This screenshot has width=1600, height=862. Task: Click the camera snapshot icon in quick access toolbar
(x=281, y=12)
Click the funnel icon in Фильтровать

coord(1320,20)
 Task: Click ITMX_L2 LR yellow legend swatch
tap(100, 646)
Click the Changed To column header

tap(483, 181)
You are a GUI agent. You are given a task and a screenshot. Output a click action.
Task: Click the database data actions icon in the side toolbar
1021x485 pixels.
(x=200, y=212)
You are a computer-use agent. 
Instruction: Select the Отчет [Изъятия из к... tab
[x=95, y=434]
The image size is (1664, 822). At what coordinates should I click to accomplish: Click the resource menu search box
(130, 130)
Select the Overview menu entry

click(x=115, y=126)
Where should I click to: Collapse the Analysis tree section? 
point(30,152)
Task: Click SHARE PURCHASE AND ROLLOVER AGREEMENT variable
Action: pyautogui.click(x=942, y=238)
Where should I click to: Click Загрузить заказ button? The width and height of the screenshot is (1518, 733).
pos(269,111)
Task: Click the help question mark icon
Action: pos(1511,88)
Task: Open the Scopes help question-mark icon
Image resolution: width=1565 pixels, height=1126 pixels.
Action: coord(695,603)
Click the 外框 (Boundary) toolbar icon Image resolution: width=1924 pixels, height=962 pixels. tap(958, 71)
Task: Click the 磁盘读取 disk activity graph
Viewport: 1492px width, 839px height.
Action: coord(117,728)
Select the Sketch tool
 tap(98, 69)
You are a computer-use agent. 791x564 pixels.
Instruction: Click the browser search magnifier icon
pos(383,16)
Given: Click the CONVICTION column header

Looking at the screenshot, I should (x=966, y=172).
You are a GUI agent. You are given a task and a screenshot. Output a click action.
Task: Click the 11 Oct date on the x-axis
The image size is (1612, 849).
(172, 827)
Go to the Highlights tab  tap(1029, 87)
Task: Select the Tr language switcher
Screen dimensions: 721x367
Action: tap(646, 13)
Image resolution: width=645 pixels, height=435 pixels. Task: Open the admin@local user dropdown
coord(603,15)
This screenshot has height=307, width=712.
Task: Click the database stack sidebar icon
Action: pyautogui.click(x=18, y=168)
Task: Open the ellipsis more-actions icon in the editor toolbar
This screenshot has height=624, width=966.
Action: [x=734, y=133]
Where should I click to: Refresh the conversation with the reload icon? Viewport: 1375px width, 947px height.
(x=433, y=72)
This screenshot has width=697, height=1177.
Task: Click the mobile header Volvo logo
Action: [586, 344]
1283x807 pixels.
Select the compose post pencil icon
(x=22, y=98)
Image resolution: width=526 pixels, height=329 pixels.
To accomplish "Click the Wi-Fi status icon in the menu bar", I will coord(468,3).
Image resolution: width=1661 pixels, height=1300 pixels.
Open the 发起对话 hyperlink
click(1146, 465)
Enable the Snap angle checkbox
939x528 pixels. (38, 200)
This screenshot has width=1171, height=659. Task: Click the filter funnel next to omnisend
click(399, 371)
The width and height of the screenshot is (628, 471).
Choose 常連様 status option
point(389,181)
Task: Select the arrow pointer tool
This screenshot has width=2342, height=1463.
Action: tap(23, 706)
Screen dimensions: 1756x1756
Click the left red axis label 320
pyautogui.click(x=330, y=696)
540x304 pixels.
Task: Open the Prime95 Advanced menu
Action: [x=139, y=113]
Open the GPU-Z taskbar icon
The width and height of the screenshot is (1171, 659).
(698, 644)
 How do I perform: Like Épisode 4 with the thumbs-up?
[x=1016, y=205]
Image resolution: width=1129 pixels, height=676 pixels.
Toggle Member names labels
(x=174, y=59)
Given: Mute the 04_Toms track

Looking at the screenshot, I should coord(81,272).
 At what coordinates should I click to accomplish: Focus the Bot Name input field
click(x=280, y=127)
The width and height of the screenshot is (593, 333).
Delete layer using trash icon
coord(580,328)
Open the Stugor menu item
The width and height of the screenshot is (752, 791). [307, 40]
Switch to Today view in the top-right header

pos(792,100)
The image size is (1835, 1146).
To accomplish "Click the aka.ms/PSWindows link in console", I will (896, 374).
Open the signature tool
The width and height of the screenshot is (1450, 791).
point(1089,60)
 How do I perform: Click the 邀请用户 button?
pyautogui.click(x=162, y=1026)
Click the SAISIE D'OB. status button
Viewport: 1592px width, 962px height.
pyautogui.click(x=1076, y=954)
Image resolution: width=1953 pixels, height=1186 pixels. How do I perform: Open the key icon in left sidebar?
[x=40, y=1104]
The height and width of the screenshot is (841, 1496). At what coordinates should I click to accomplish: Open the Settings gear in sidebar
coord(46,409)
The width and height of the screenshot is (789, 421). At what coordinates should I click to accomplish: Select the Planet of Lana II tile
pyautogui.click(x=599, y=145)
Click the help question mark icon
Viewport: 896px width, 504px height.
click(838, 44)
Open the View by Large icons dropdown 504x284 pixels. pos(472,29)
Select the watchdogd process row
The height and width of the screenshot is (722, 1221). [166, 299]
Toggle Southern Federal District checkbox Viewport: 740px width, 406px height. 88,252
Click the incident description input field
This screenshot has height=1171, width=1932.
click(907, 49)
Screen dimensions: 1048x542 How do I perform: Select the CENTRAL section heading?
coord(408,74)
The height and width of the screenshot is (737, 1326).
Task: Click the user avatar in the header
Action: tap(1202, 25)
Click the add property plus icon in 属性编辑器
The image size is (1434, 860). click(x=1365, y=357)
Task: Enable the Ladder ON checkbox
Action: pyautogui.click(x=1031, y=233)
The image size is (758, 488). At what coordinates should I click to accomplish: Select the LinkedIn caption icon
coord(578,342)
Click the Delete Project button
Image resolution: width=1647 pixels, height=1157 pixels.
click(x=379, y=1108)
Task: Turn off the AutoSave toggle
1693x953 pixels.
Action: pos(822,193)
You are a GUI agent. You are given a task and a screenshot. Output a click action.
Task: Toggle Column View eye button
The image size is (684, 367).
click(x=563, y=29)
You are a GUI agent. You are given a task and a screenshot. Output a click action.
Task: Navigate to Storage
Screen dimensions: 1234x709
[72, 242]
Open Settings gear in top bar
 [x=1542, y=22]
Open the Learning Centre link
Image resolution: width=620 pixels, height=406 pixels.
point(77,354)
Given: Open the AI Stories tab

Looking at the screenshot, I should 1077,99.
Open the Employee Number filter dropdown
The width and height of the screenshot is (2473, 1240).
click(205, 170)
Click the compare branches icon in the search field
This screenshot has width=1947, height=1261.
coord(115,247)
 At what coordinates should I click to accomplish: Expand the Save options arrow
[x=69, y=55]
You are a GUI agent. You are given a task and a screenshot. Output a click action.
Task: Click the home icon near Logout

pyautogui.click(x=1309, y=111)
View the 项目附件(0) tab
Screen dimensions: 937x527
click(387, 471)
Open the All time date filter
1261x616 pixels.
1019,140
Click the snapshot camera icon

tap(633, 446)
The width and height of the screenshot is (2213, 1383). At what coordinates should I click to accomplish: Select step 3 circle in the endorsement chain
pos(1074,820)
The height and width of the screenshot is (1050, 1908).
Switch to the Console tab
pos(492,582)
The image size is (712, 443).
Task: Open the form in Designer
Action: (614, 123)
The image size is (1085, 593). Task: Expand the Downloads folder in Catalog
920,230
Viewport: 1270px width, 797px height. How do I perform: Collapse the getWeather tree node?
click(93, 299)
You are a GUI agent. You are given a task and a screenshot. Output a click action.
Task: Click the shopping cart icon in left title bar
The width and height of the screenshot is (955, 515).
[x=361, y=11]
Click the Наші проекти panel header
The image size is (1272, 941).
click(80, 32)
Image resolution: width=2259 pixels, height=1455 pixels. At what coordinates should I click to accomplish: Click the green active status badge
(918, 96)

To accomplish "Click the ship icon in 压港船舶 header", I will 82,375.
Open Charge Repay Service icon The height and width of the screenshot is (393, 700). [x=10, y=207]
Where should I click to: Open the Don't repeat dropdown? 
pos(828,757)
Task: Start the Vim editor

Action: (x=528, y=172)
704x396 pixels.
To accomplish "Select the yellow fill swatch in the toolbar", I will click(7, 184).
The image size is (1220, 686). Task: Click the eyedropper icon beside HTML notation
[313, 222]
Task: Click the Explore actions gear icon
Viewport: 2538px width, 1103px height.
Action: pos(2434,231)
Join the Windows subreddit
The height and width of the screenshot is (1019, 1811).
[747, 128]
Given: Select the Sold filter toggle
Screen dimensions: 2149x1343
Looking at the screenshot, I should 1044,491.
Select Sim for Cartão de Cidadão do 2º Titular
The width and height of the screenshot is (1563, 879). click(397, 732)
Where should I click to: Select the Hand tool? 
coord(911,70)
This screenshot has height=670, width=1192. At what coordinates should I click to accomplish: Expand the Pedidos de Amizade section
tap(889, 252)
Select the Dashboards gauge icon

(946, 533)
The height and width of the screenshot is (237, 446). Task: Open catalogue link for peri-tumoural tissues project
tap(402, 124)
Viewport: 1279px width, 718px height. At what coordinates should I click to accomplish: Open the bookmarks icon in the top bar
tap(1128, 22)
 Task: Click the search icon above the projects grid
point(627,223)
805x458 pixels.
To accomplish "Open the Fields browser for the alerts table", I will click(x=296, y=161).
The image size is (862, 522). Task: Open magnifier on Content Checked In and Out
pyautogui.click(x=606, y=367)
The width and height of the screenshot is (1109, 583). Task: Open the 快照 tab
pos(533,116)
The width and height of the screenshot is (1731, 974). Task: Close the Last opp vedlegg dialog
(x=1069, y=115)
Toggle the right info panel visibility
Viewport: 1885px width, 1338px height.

== Work to complete ==
Please filter the entries above down to the lines holding "date" and copy them.

== The completed task ==
Task: Click the 11 Oct date on the x-axis
Open the All time date filter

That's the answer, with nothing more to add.